5. Bedauert jedoch, dass:

a. da die neuen Regionen nicht unter das dänische Gesetz für Kommunalregierungen von 1968 fallen und diese von der dänischen Regierung nicht als Nachfolger der Bezirke betrachtet werden, die dänische Regierung beschließen könnte, sie aus dem Anwendungsbereich der Europäischen Charta der kommunalen Selbstverwaltung herauszunehmen;

b. den neuen Regionen hauptsächlich die Verantwortung für die Gesundheitsversorgung übertragen wird und sie abgesehen davon keine umfassenden oder exklusiven zusätzlichen Befugnisse erhalten;

c. die neue Verteilung der Kompetenzen auf die Ebenen der öffentlichen Verwaltung auch eine Übertragung der gegenwärtigen Kompetenzen der Bezirke an die Zentralregierung bedeutet;

d. die neuen Regionen nicht das Recht haben, Steuern zu erheben;

e. die neuen Regionen vielleicht nicht das Recht haben, sich mit anderen Regionen oder Gemeinderegierungen zusammenzuschließen, um Aufgaben von gemeinsamem Interesse zu übernehmen;

f. die Reform in einigen wenigen Gemeinden umstritten war und offenbar keine Unterstützung bei der örtlichen Gemeinschaft findet;

g. die Reform auf regionaler Ebene nicht unterstützt wurde und es im Parlament nur eine knappe Mehrheit für die Reform gab.

6. Empfiehlt, dass:

a. die dänische Regierung, das dänische Parlament und andere zuständige Behörden folgende Empfehlungen berücksichtigen, wenn sie die Reform zum Abschluss bringen und nach Inkrafttreten:

i. die fünf neuen Regionen, die ab dem 1. Januar 2007 eingerichtet werden, von der Europäischen Charta der kommunalen Selbstverwaltung am besten in ihrer Gesamtheit abgedeckt werden, damit die neuen Regionen:
 
- ausreichende, umfassende und exklusive Kompetenzen gemäß Artikel 4, Absatz 4 der Charta erhalten;
- das Recht erhalten, Steuern im Einklang mit Artikel 9, Absatz 3 der Charta zu erheben;

- das Recht haben, sich mit anderen Regionen zusammenzuschließen, um Aufgaben von gemeinsamem Interesse, wie in Artikel 10, Absatz 1 der Charta vorgesehen, zu bewältigen;  

gegebenenfalls sicherstellen, dass die fünf neuen Regionen durch die meisten Prinzipien der Charta abgedeckt sind und einige Ausnahmeregelungen für die Anwendung, gemäß Artikel 12, Absatz 1 der Charta, zu fordern;

ii. sicherzustellen, dass die Gemeinden und Regionen in der Arbeit der Evaluierungsstelle, die zur Überwachung der Leistung der Reform eingerichtet wird, vertreten sind und voll und ganz einbezogen werden;
iii. die Bemühungen um besser ausgearbeitete Vorschläge zur Verbesserung der partizipativen Demokratie als eines der Hauptziele der gegenwärtigen Reform fortzusetzen;
iv. in den Gemeinden, in denen eine Entscheidung über die Zusammenlegung noch aussteht, geeignete Lösungen zu finden, ausgehend von breit angelegten Konsultationen und soweit wie möglich, die Wünsche der örtlichen Räte und Bürger zu berücksichtigen;
v. sicherzustellen, dass die dänische Delegation im Kongress 2006 gemäß den in Artikel 2, Absatz 2 der Charta des Kongresses und Artikel 3, Absatz 1 der Statutarischen Entschließung (2000) 1 zusammengesetzt ist.
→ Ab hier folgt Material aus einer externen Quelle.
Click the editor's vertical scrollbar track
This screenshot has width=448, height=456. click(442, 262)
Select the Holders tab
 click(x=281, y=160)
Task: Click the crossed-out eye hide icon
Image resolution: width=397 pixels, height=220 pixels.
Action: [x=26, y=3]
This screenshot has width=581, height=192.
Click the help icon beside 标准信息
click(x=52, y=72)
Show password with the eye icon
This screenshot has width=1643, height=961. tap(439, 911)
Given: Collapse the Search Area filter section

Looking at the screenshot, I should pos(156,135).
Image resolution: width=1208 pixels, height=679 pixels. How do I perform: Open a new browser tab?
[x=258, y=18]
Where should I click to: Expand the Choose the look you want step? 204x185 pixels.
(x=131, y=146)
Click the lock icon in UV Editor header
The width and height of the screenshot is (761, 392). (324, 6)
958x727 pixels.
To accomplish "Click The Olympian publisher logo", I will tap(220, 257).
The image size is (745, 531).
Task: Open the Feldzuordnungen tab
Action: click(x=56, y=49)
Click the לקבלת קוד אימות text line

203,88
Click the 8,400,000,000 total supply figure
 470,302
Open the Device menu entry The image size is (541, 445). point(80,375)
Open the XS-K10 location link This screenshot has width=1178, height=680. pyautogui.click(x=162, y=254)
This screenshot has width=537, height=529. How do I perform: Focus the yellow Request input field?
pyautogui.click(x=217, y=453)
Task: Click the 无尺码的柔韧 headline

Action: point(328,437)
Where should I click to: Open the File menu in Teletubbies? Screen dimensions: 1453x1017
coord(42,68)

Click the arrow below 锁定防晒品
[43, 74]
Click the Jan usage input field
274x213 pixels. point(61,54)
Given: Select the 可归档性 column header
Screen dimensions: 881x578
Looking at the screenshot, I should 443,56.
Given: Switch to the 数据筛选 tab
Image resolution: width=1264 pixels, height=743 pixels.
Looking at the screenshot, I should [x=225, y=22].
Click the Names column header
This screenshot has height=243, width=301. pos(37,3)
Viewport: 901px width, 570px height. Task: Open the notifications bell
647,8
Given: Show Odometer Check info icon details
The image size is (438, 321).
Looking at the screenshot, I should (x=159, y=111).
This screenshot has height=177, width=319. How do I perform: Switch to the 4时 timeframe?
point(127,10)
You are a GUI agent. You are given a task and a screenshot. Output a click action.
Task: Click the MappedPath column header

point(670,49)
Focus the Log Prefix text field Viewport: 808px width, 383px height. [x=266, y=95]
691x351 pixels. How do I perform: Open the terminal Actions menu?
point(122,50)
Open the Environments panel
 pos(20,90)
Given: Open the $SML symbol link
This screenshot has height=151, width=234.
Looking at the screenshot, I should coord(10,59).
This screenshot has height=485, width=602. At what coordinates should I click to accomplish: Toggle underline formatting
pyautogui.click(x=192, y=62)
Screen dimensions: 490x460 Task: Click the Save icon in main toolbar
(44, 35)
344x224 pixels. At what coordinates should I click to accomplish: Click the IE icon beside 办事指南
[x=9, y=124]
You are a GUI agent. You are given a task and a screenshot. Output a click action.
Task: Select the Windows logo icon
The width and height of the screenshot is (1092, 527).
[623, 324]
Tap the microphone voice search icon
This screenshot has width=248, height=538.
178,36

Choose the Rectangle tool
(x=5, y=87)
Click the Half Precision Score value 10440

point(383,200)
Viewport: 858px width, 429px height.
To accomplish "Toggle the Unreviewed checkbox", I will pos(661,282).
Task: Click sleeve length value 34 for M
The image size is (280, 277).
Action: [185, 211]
b. das Ministerkomitee des Europarates den Lenkungsausschuss für Gemeinde- und Regionaldemokratie (CDLR) anweist, die möglichen Auswirkungen der Reform der dänischen öffentlichen Verwaltung für die Erfüllung der internationalen Verpflichtungen Dänemarks nach dem europäischen Rahmenübereinkommen über grenzüberschreitende Zusammenarbeit zwischen Gebietskörperschaften zu prüfen.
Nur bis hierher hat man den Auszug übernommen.